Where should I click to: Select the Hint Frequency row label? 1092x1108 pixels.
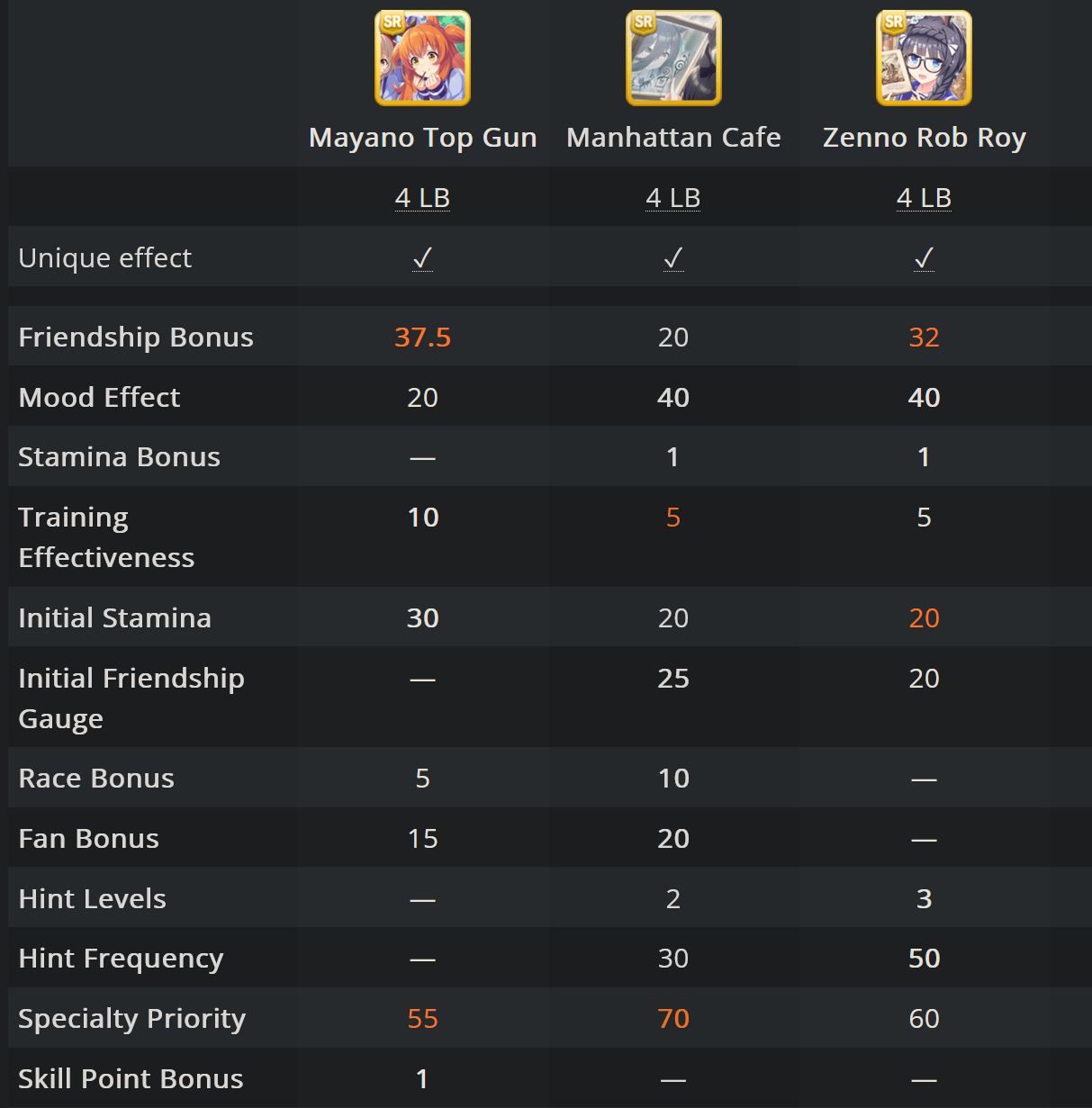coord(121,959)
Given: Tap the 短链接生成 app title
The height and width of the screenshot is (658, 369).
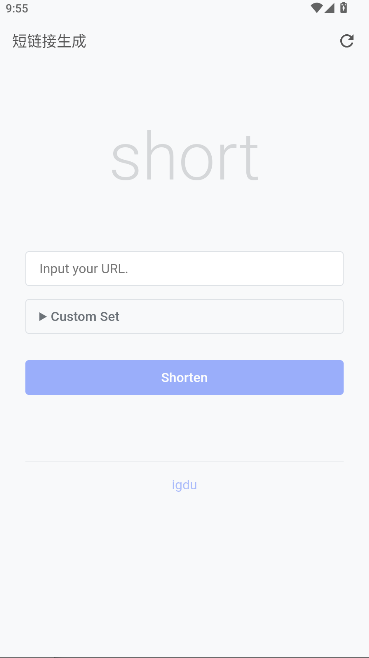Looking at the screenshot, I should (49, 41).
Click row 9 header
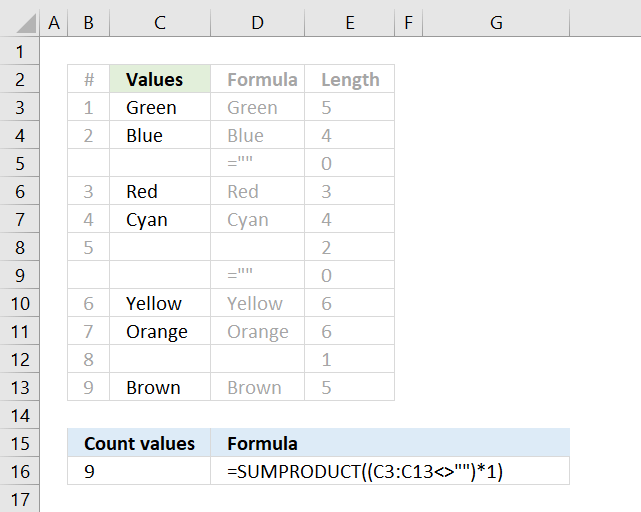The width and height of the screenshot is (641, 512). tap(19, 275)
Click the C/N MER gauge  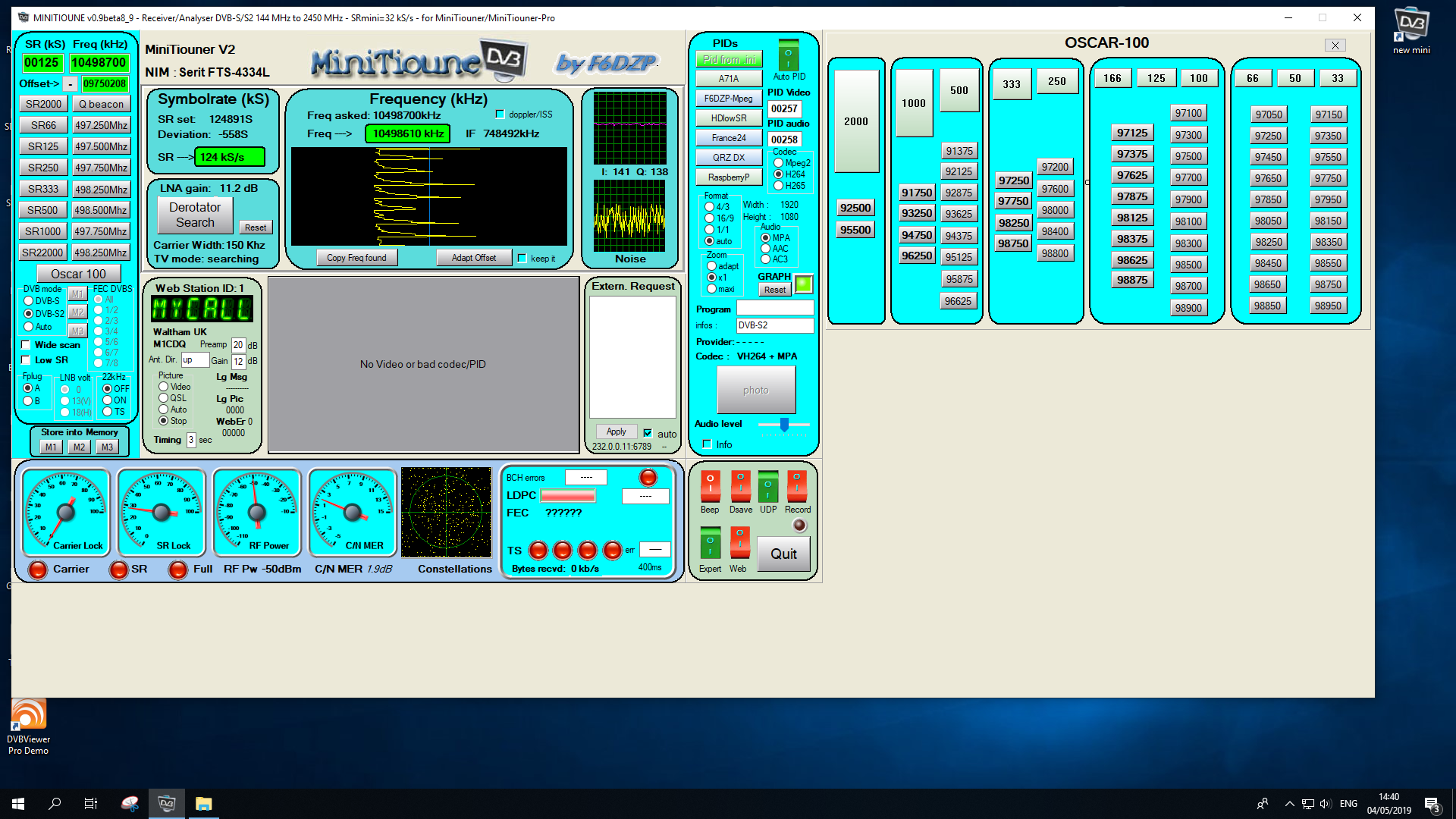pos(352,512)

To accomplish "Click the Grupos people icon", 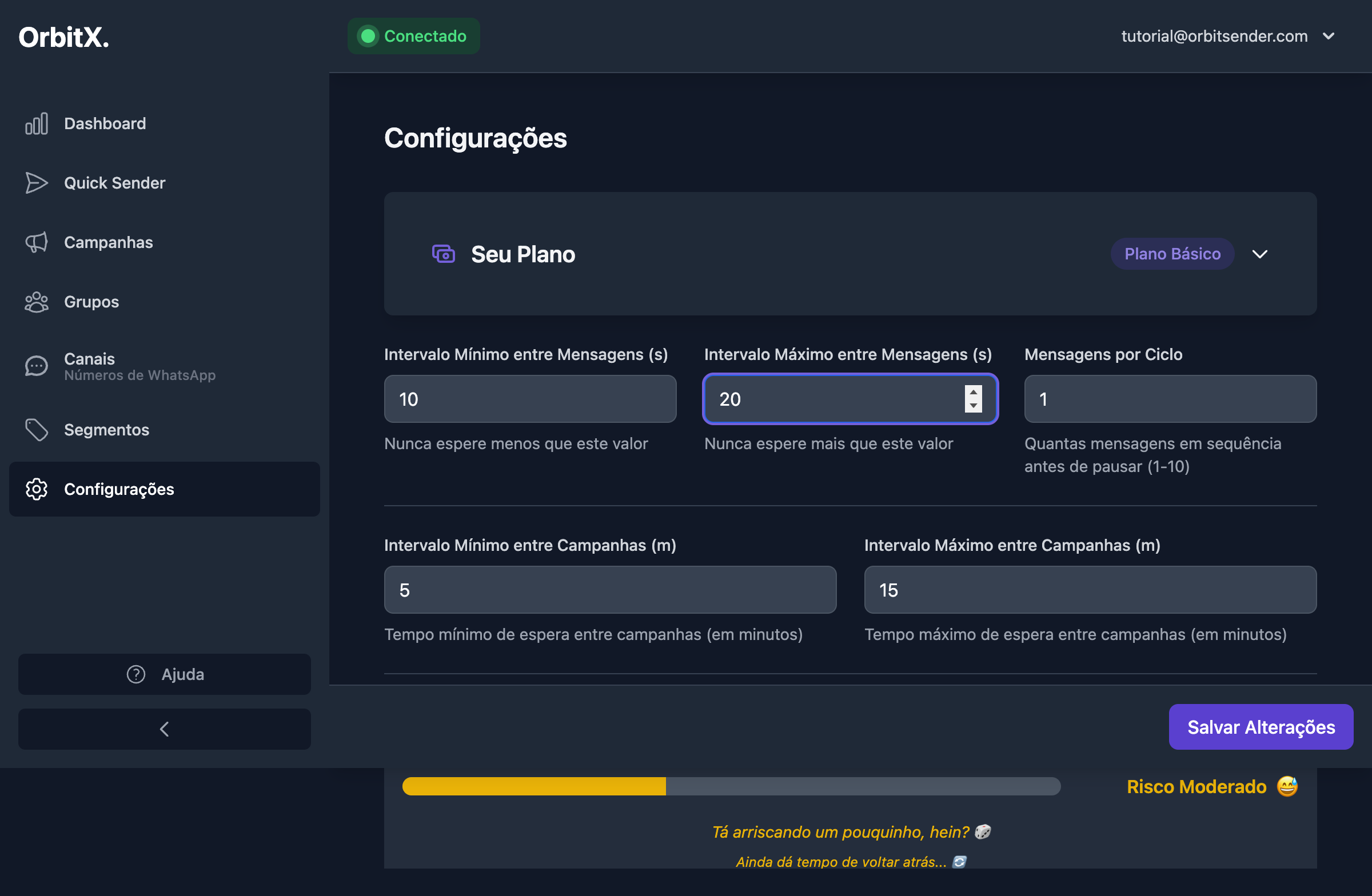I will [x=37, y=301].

————

▶ _TASK OBJECTIVE_: Quote the rows verbatim, from the start of the rows through the line containing "The width and", including both ends. Omit the pictures.

▶ _RESULT FOR THIS EXERCISE_:
Where should I click to: Select the Hint Frequency row label? 1092x1108 pixels.
coord(121,959)
Given: Tap the 短链接生成 app title
The height and width of the screenshot is (658, 369).
Looking at the screenshot, I should (49, 41).
Click row 9 header
The width and height of the screenshot is (641, 512). tap(19, 275)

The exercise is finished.